* _EXCERPTED RECORDS_
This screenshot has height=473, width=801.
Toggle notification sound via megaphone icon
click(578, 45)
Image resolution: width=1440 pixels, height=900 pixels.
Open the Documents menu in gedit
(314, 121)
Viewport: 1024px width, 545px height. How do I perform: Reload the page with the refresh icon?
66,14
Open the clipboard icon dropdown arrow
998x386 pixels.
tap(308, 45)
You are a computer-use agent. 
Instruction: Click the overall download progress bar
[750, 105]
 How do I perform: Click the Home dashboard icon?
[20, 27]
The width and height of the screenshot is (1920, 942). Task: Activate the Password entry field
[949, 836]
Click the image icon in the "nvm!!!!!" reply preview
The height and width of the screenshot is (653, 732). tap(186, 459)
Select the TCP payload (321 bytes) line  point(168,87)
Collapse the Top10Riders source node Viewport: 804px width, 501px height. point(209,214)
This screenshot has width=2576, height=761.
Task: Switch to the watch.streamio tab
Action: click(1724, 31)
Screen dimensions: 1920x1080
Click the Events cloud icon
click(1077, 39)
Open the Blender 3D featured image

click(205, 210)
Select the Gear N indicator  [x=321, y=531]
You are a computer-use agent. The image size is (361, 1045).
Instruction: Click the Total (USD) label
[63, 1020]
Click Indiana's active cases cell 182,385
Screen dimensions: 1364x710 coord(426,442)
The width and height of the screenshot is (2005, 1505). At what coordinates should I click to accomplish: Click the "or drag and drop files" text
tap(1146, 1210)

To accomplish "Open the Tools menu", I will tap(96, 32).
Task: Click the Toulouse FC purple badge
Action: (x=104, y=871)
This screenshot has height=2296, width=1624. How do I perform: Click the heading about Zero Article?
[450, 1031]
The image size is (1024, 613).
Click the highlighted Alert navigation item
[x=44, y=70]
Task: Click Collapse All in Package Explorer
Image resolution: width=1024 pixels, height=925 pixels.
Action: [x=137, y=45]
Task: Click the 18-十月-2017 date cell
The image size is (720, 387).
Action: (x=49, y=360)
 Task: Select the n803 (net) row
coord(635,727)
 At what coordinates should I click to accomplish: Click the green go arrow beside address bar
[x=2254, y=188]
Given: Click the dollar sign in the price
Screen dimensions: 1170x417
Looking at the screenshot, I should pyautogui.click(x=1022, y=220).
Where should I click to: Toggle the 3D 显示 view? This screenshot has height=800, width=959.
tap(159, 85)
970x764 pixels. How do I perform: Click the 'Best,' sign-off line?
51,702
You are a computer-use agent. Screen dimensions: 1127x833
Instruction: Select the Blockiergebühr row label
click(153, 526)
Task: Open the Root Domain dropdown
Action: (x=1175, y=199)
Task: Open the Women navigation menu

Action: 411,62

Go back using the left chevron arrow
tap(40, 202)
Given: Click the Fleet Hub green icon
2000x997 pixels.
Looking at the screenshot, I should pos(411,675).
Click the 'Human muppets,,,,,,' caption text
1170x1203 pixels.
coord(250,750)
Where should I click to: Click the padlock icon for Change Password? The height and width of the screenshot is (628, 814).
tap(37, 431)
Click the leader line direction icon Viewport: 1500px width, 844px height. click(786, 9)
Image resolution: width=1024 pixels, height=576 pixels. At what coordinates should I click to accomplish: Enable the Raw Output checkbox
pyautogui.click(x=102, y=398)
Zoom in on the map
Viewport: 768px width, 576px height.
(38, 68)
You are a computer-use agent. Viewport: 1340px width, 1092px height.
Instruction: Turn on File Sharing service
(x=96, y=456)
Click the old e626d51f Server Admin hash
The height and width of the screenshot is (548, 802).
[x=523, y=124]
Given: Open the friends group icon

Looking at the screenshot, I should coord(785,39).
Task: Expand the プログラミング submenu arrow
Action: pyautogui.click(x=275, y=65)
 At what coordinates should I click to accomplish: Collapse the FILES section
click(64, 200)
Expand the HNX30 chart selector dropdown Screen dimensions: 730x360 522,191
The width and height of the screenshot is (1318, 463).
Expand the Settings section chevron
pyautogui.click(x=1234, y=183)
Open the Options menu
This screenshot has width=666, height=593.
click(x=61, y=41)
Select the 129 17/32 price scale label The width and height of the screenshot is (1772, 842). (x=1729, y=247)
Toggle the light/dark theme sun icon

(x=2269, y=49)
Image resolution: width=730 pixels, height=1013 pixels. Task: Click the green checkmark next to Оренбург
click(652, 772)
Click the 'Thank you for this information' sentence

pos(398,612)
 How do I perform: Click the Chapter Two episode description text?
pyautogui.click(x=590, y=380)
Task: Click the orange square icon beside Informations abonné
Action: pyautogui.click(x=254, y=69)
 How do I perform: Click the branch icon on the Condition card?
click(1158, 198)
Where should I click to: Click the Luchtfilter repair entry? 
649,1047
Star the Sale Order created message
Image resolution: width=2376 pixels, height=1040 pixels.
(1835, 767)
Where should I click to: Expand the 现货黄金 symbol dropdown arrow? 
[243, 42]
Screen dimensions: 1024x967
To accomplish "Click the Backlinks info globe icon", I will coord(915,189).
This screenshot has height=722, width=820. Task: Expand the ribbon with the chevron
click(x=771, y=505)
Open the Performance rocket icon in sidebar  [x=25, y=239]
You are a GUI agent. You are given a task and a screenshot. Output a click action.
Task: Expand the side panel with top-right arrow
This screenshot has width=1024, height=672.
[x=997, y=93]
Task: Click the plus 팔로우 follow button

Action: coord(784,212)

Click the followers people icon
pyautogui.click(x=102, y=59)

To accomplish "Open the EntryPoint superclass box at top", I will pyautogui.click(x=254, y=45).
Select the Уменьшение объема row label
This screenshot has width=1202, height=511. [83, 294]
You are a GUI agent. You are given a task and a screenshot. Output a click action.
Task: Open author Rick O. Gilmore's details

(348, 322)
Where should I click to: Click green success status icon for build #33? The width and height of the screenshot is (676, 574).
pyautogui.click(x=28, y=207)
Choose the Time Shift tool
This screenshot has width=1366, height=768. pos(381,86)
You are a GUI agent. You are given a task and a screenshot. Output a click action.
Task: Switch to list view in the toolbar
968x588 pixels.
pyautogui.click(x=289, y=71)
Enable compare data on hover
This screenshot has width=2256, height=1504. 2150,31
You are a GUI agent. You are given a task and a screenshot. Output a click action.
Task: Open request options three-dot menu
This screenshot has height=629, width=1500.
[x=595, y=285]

* _STATED EXERCISE_
Rewrite every item above, replacing each "Instruction" with "Directive" and leaving everything else unchanged.

* _ANSWER TO THIS TASK_
This screenshot has height=473, width=801.
Toggle notification sound via megaphone icon
click(578, 45)
Image resolution: width=1440 pixels, height=900 pixels.
Open the Documents menu in gedit
(314, 121)
Viewport: 1024px width, 545px height. How do I perform: Reload the page with the refresh icon?
66,14
Open the clipboard icon dropdown arrow
998x386 pixels.
tap(308, 45)
You are a computer-use agent. 
Directive: Click the overall download progress bar
[750, 105]
 How do I perform: Click the Home dashboard icon?
[20, 27]
The width and height of the screenshot is (1920, 942). Task: Activate the Password entry field
[949, 836]
Click the image icon in the "nvm!!!!!" reply preview
The height and width of the screenshot is (653, 732). tap(186, 459)
Select the TCP payload (321 bytes) line  point(168,87)
Collapse the Top10Riders source node Viewport: 804px width, 501px height. point(209,214)
This screenshot has width=2576, height=761.
Task: Switch to the watch.streamio tab
Action: click(1724, 31)
Screen dimensions: 1920x1080
Click the Events cloud icon
click(1077, 39)
Open the Blender 3D featured image

click(205, 210)
Select the Gear N indicator  [x=321, y=531]
You are a computer-use agent. The image size is (361, 1045).
Directive: Click the Total (USD) label
[63, 1020]
Click Indiana's active cases cell 182,385
Screen dimensions: 1364x710 coord(426,442)
The width and height of the screenshot is (2005, 1505). At what coordinates should I click to accomplish: Click the "or drag and drop files" text
tap(1146, 1210)

To accomplish "Open the Tools menu", I will tap(96, 32).
Task: Click the Toulouse FC purple badge
Action: (x=104, y=871)
This screenshot has height=2296, width=1624. How do I perform: Click the heading about Zero Article?
[450, 1031]
The image size is (1024, 613).
Click the highlighted Alert navigation item
[x=44, y=70]
Task: Click Collapse All in Package Explorer
Image resolution: width=1024 pixels, height=925 pixels.
Action: [x=137, y=45]
Task: Click the 18-十月-2017 date cell
The image size is (720, 387).
Action: (x=49, y=360)
 Task: Select the n803 (net) row
coord(635,727)
 At what coordinates should I click to accomplish: Click the green go arrow beside address bar
[x=2254, y=188]
Given: Click the dollar sign in the price
Screen dimensions: 1170x417
Looking at the screenshot, I should pyautogui.click(x=1022, y=220).
Where should I click to: Toggle the 3D 显示 view? This screenshot has height=800, width=959.
tap(159, 85)
970x764 pixels. How do I perform: Click the 'Best,' sign-off line?
51,702
You are a computer-use agent. Screen dimensions: 1127x833
Directive: Select the Blockiergebühr row label
click(153, 526)
Task: Open the Root Domain dropdown
Action: (x=1175, y=199)
Task: Open the Women navigation menu

Action: 411,62

Go back using the left chevron arrow
tap(40, 202)
Given: Click the Fleet Hub green icon
2000x997 pixels.
Looking at the screenshot, I should pos(411,675).
Click the 'Human muppets,,,,,,' caption text
1170x1203 pixels.
coord(250,750)
Where should I click to: Click the padlock icon for Change Password? The height and width of the screenshot is (628, 814).
tap(37, 431)
Click the leader line direction icon Viewport: 1500px width, 844px height. click(786, 9)
Image resolution: width=1024 pixels, height=576 pixels. At what coordinates should I click to accomplish: Enable the Raw Output checkbox
pyautogui.click(x=102, y=398)
Zoom in on the map
Viewport: 768px width, 576px height.
(38, 68)
You are a computer-use agent. Viewport: 1340px width, 1092px height.
Directive: Turn on File Sharing service
(x=96, y=456)
Click the old e626d51f Server Admin hash
The height and width of the screenshot is (548, 802).
[x=523, y=124]
Given: Open the friends group icon

Looking at the screenshot, I should coord(785,39).
Task: Expand the プログラミング submenu arrow
Action: pyautogui.click(x=275, y=65)
 At what coordinates should I click to accomplish: Collapse the FILES section
click(64, 200)
Expand the HNX30 chart selector dropdown Screen dimensions: 730x360 522,191
The width and height of the screenshot is (1318, 463).
Expand the Settings section chevron
pyautogui.click(x=1234, y=183)
Open the Options menu
This screenshot has width=666, height=593.
click(x=61, y=41)
Select the 129 17/32 price scale label The width and height of the screenshot is (1772, 842). (x=1729, y=247)
Toggle the light/dark theme sun icon

(x=2269, y=49)
Image resolution: width=730 pixels, height=1013 pixels. Task: Click the green checkmark next to Оренбург
click(652, 772)
Click the 'Thank you for this information' sentence

pos(398,612)
 How do I perform: Click the Chapter Two episode description text?
pyautogui.click(x=590, y=380)
Task: Click the orange square icon beside Informations abonné
Action: pyautogui.click(x=254, y=69)
 How do I perform: Click the branch icon on the Condition card?
click(1158, 198)
Where should I click to: Click the Luchtfilter repair entry? 
649,1047
Star the Sale Order created message
Image resolution: width=2376 pixels, height=1040 pixels.
(1835, 767)
Where should I click to: Expand the 现货黄金 symbol dropdown arrow? 
[243, 42]
Screen dimensions: 1024x967
To accomplish "Click the Backlinks info globe icon", I will coord(915,189).
This screenshot has height=722, width=820. Task: Expand the ribbon with the chevron
click(x=771, y=505)
Open the Performance rocket icon in sidebar  [x=25, y=239]
You are a GUI agent. You are given a task and a screenshot. Output a click action.
Task: Expand the side panel with top-right arrow
This screenshot has width=1024, height=672.
[x=997, y=93]
Task: Click the plus 팔로우 follow button

Action: coord(784,212)

Click the followers people icon
pyautogui.click(x=102, y=59)

To accomplish "Open the EntryPoint superclass box at top", I will pyautogui.click(x=254, y=45).
Select the Уменьшение объема row label
This screenshot has width=1202, height=511. [83, 294]
You are a GUI agent. You are given a task and a screenshot. Output a click action.
Task: Open author Rick O. Gilmore's details

(348, 322)
Where should I click to: Click green success status icon for build #33? The width and height of the screenshot is (676, 574).
pyautogui.click(x=28, y=207)
Choose the Time Shift tool
This screenshot has width=1366, height=768. pos(381,86)
You are a GUI agent. You are given a task and a screenshot. Output a click action.
Task: Switch to list view in the toolbar
968x588 pixels.
pyautogui.click(x=289, y=71)
Enable compare data on hover
This screenshot has width=2256, height=1504. 2150,31
You are a GUI agent. You are given a task and a screenshot. Output a click action.
Task: Open request options three-dot menu
This screenshot has height=629, width=1500.
[x=595, y=285]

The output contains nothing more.